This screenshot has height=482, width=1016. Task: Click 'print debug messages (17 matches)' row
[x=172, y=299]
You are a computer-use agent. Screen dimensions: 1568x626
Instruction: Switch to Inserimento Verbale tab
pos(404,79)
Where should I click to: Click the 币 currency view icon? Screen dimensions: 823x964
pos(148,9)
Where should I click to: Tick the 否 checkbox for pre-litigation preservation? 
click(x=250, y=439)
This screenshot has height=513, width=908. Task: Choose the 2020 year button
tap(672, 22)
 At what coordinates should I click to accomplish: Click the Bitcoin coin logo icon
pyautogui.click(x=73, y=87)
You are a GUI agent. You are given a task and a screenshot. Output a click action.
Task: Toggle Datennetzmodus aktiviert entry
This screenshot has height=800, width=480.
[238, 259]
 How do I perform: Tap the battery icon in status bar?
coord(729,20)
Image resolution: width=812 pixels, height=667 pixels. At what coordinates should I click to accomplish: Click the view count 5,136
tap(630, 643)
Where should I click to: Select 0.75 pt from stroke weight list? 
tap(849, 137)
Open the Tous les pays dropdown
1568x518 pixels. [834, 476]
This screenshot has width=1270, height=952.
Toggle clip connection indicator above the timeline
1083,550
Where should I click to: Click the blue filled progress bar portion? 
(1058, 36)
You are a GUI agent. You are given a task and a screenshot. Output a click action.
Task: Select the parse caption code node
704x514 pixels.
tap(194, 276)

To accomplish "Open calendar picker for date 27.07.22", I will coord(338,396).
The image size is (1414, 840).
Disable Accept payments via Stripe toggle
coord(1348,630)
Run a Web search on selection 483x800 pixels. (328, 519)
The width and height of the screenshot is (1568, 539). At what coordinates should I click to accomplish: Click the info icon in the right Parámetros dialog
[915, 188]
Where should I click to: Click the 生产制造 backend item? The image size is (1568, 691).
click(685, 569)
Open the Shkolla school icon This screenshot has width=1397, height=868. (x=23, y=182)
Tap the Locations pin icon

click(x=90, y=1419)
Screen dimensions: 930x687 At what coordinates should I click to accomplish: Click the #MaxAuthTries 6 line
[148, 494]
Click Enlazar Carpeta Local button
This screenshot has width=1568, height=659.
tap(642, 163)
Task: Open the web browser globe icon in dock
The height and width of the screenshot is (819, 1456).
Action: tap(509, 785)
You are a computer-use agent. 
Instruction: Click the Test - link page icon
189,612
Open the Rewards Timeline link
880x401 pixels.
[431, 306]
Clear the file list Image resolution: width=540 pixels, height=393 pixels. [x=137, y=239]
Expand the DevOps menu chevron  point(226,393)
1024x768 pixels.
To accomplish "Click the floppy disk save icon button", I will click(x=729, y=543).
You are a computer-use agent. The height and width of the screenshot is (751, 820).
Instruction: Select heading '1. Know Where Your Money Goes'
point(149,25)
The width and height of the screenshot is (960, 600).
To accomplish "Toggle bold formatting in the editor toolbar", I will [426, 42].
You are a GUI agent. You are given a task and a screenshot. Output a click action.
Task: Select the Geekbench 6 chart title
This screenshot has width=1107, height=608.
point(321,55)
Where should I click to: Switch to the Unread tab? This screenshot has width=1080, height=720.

++++

In the listing above, find the line with "Click Enlazar Carpeta Local button" and the line with "1024x768 pixels.", then print exactly those two lines and every line between them, and nothing more.

Response for this exercise
Click Enlazar Carpeta Local button
This screenshot has width=1568, height=659.
tap(642, 163)
Task: Open the web browser globe icon in dock
The height and width of the screenshot is (819, 1456).
Action: tap(509, 785)
You are a computer-use agent. 
Instruction: Click the Test - link page icon
189,612
Open the Rewards Timeline link
880x401 pixels.
[431, 306]
Clear the file list Image resolution: width=540 pixels, height=393 pixels. [x=137, y=239]
Expand the DevOps menu chevron  point(226,393)
1024x768 pixels.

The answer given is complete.